One of the most notable advantages of staying at chains is that many of them have good loyalty programs. You can earn loyalty rewards that get you perks such as upgrades or a free night after a certain number of bookings. When you spend a night or two at a Marriott Providence, you can earn points for future stays at a Marriott by the time you reach your next destination in great northeast cities like Boston or New York.
Plan Stops Smartly
If you’ll be hitting the road for an extended period of time and you’ll be staying at hotels, you should identify dog friendly options and make arrangements in advance. When you’re traveling with a pet, it may not be a good idea to pick places to stay that you just happen to pass along your route. There’s no guarantee that you’ll find a hotel that welcomes dogs when you’re ready to get some rest.

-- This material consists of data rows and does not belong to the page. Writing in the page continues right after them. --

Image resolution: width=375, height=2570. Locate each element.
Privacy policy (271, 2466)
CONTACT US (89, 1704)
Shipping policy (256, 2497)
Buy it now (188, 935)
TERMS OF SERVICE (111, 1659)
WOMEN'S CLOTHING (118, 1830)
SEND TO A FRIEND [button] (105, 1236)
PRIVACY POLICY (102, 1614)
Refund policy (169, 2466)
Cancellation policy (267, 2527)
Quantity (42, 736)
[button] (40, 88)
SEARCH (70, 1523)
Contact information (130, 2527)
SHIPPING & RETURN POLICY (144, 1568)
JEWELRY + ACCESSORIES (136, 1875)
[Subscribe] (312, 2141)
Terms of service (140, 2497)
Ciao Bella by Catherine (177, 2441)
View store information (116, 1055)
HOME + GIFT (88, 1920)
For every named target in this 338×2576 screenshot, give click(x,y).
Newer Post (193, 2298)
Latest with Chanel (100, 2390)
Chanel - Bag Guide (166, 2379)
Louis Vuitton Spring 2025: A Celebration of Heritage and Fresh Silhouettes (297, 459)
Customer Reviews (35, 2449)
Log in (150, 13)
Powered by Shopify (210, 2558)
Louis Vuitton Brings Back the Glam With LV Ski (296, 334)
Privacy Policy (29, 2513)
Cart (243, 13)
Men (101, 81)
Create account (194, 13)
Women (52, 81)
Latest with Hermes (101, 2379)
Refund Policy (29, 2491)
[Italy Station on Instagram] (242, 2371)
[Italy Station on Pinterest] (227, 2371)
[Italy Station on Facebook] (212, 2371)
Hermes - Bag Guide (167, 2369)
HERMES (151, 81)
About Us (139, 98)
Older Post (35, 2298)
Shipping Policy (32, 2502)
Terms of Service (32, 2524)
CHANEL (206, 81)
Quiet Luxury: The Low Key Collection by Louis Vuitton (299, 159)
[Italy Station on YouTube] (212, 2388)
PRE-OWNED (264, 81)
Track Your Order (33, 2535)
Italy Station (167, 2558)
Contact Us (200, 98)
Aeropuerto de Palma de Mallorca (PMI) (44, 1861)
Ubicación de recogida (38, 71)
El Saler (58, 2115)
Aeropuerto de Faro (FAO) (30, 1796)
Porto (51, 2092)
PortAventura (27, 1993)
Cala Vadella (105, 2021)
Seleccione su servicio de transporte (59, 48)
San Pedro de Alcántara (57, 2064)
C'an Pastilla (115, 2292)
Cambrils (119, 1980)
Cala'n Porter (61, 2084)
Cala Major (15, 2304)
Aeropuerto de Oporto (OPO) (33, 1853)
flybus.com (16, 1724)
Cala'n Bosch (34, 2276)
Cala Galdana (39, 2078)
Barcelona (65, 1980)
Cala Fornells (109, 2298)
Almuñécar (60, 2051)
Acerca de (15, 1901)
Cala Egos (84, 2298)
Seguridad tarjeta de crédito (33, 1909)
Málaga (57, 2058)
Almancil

It’s hard to know how much ground you’ll cover on a given day, but you can structure in stops that are well within your reach. When you build smartly timed but conservative stops into your trip, you don’t have to worry so much about making good time and you can just focus on enjoying your journey with your furry traveling companion.
Protect Your Dog’s Eyes
Dogs typically love sticking their head out of the car window. When dogs smell everything that you pass by, they take in a huge amount of sensory information. On a highway, your dog’s head should be in the car. At a high speed, any small object like a leaf could cause serious harm to your dog’s eye.
Help Your Dog Stay Hydrated
Hydration is essential to your dog’s health, but being on-the-go all day is probably going to be disruptive to your dog’s typical drinking habits. Encourage your dog to drink frequently. You can get a collapsible travel bowl, and you can also find non-tip bowls if you want to leave water out on a waterproof mat on the floor of your car. Remember that your dog likes cold and fresh water, so keep their water in a cooler with ice or a stainless steel bottle so it stays cold.
Double Check Your Dog’s ID
You’re keeping an eye on your dog all the time. In all the excitement of your trip, however, you could get separated. Make sure that your dog’s ID tag and microchip info is current. Also, you should attach a tracking device to your dog’s collar such as an Airtag.
Lastly, remember to be patient with your pup. It’s understandable if a dog who usually likes car rides gets apprehensive at some point during your journey. Some dogs don’t like when they aren’t able to get their owners’ attention, but you’ll have to keep your focus on the road. Be patient with your pup if it starts to act out or express concern. Giving your dog the chance to get plenty of exercise in the crisp fall air will make it more mellow for some downtime on the road.